In present scenario, OEM sensors costs almost 7-8 times the price of compatible SpO2 sensors, justifying their pricing by adhering to the regulatory requirements. However, almost 90-95% of the compatible SpO2 sensor manufacturers present in today’s market
lack the basic requirements of ISO 80601-2-61. Absence of regulations in certain countries helps manufacturers like these to create confusion among the customers and prospective buyers about the price. They use this gap of “absence of regulation” combined with half-truths of “testing the SpO2 sensors for accuracy with functional generators”, to sell a sub-standard, clinically unworthy products.
Are all the compatible SpO2 manufacturers unfit to use?
NO, there are good manufacturers who do a really good product by adhering to regulatory norms and justified pricing.
- Reliability of SpO2 Sensors
The term reliability is defined as “The ability of a SpO2 sensor to consistently perform its intended clinical function on demand and without degradation or failure over the stated period”
It is highly dependent of the following parameters
- Manufacturing processes
- Raw materials used
Hence, it is ideal to directly buy the sensor from the manufacturer who practises a valid
ISO 13485 than to buy it from a trader who may not be able submit necessary testimonials.
A short video that depicts the integral parts of a SpO2 sensor that helps to identify the reliable parts versus the unreliable ones.

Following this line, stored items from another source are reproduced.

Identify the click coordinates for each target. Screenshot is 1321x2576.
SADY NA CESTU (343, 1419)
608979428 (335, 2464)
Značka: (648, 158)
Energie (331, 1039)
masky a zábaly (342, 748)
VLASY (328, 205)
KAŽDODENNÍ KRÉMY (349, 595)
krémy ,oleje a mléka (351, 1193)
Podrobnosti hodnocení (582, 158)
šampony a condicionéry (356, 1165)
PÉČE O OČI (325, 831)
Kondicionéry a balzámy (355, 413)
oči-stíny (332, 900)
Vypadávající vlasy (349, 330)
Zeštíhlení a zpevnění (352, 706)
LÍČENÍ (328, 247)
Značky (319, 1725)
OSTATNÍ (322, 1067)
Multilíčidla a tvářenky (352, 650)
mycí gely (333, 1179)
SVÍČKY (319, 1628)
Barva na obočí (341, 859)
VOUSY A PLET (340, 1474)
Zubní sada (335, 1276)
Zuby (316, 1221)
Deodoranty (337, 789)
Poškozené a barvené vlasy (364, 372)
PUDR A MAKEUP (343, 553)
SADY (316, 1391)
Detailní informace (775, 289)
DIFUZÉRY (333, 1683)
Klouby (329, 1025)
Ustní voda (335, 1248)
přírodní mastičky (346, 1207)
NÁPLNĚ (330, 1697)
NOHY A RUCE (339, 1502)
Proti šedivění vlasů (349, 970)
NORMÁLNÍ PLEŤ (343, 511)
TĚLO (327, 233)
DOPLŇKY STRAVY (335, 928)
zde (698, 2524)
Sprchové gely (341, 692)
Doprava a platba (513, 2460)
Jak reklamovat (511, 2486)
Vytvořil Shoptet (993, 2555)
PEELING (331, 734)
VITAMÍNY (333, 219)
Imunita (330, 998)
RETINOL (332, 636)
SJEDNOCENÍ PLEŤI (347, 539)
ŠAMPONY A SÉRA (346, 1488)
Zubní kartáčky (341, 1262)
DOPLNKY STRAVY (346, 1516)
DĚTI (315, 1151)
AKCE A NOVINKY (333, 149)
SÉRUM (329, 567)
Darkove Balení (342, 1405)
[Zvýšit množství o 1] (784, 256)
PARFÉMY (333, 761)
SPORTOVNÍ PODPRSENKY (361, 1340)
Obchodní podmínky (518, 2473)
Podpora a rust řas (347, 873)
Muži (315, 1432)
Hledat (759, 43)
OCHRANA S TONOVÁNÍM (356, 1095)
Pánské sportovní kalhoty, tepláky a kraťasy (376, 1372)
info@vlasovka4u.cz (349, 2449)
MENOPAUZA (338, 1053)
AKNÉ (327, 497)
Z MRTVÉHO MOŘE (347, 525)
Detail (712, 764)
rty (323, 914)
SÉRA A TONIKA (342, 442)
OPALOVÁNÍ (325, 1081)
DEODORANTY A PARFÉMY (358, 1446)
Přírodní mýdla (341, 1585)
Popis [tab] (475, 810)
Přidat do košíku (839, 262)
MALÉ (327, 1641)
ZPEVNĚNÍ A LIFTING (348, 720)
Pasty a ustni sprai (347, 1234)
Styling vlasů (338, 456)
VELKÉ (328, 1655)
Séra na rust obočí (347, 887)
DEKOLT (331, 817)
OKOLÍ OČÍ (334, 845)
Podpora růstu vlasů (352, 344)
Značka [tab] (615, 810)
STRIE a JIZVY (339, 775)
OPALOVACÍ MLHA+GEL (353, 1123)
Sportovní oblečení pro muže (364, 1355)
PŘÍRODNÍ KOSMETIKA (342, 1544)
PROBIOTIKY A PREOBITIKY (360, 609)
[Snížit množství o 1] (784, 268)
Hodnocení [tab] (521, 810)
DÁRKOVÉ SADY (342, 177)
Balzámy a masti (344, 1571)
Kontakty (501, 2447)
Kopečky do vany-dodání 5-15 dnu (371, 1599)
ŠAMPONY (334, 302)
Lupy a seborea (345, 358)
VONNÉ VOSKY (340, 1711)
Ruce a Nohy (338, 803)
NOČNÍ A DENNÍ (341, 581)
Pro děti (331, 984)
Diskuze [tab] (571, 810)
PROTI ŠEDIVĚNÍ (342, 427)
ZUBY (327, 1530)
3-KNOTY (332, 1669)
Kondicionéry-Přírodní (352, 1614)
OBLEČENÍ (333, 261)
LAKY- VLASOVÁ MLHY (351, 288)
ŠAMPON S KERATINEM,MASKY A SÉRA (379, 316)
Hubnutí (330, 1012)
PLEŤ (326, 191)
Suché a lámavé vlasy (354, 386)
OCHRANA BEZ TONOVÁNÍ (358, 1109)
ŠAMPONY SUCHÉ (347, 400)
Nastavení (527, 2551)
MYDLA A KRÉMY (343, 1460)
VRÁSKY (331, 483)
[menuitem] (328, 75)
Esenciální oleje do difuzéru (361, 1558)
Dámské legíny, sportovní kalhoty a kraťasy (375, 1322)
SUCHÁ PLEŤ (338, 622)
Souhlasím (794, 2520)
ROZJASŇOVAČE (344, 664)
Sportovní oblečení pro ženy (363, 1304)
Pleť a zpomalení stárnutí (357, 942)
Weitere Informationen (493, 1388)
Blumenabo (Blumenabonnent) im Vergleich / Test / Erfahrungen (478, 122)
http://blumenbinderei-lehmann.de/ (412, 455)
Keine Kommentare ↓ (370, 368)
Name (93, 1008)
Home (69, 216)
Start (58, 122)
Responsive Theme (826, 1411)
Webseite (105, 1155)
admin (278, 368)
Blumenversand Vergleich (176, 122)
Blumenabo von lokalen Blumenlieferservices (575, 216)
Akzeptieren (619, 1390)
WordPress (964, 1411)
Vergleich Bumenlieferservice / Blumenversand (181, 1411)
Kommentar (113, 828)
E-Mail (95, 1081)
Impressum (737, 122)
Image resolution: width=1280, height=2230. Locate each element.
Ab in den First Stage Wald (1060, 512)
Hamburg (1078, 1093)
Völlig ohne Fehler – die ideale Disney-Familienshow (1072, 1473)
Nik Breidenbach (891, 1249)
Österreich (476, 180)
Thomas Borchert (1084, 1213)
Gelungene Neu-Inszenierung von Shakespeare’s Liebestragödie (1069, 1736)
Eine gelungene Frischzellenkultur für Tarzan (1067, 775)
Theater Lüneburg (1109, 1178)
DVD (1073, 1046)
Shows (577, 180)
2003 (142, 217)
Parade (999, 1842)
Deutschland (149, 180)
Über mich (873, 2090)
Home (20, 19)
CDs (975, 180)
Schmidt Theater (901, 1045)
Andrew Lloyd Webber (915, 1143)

- How to choose the right one?
As mentioned earlier, the accuracy of a pulse oximetry readings are combination of Pulse oximeter and its sensors, if the customer wants to change to compatible sensors instead of OEM sensors, the following should be verified.
- Accuracy statement and method claimed by the manufacturer of the sensor
- Bio-compatibility requirements
- Certifications and standards are adhered to
Summary: The market is flooded with many types of SpO2 sensors from different manufacturers. Therefore, it is the responsibility of a physicians, biomedical engineers, and competent purchase officers to identify the right ones in order to save the life of their patients, who they have been entrusted with.